And with that, I crossed “record store” off our list of possible storefront ideas.

 

Record Haul No. 2

Prince – Purple Rain
Grand Funk – Phoenix
Christopher Cross* – s/t
Bessie Smith – Nobody’s Blues But Mine
Kate Bush – Hounds Of Love

“Ah, yes. Kate Bush. I met her once.”

“Was she nuts?”

“Well, hold on, hold on. She was signing records as a promotion for her album back in 1993.”

“Rubberband Girl?”

“Well, no, let’s see, it was… hmmm. It was called The Red Shoes.”

“Uh-huh.”

“This was in the days before the internet, but somehow word got out, and by the time I got there the line stretched six blocks. She ended up signing for six hours.”

“Wow.” (…ow, wow, wow, wow, wow; unbelievable.)

“I actually handed her something to sign that she’d never seen before.”

“Cool. Do you still have it?”

“Of course.” He flips back to the beginning of the stack and starts counting the prices all over again.

He never did tell me if she was crazy or not.

 

Record Haul No. 3

Sergio Mendes & Brasil ‘66 – Four Sider
XTC – Skylarking
Badfinger – Straight Up
Grand Funk Railroad – Caught in the Act
Utopia – Ra
Utopia – Another Live
Todd Rundgren – A Wizard, A True Star

“Ooo, look! I love this one.”

The girl in the big glasses shows the die-cut sleeve to her bottle blonde co-worker. They turn it over in their hands, amazed at the intricate shape of the corners, the crazy painting that apparently drove Mark Chapman to do something he shouldn’t have.

“That’s coooool.”

“EXCUSE ME, MISS…” A wobbling man carries stacks of 45s.

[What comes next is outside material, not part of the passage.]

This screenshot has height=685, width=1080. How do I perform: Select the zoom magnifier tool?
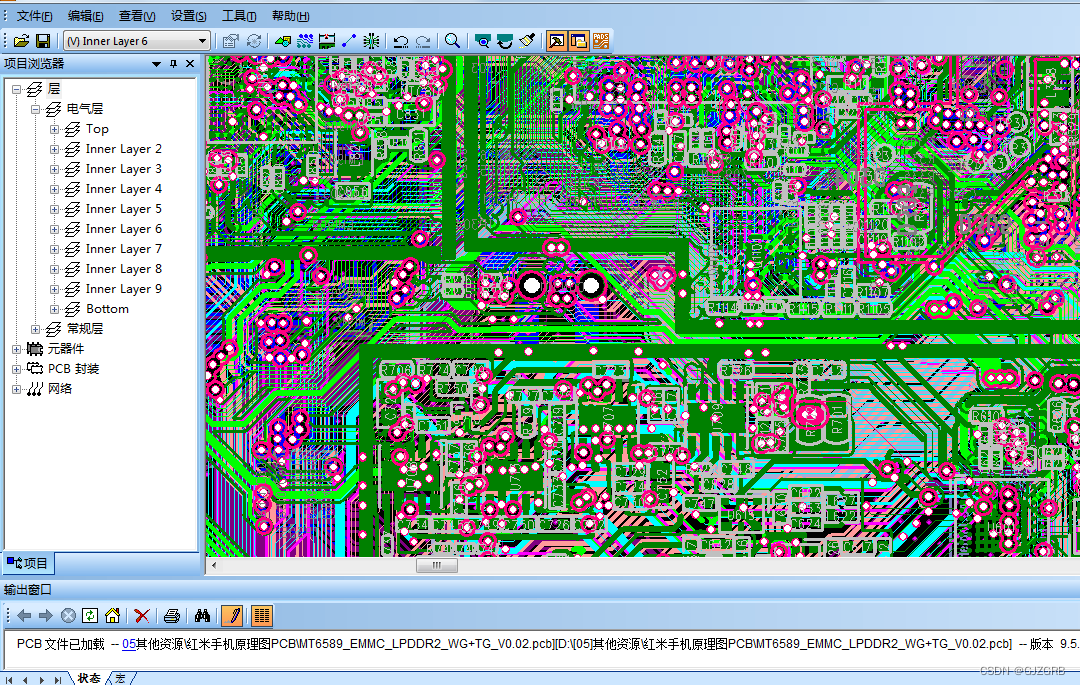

“I love this album, but I don’t really like his other stuff. It’s too… smooth, you know?”

“I didn’t like a lot of his stuff at first, and then I just kept listening, and now – ask him (a thumb to J) – it’s all I listen to.” J nods solemnly. “It grows on you. And I actually like the smooth stuff. I still think some of this (a thumb to the record) is too weird.”

“I like the weird stuff.”

“CAN YOU HOLD ON TO THESE? I HAVE TO GET HOME TO FEED MY DOGS!”

“That guy back there, though, (a thumb to a guy in back) he’s, like, the world’s biggest Todd Rundgren fan. You should talk to him.”

“Okay…”

She walks back to a man with glasses slowly pawing through a stack of records and says something to him, shows him the die-cut, then points a thumb in my direction. He says a curt word or two and turns his attention back to the stack of records still to be priced in front of him. She turns back to me and shrugs her shoulders in a way that says Todd Rundgren fans don’t always have the time to talk to each other, I guess.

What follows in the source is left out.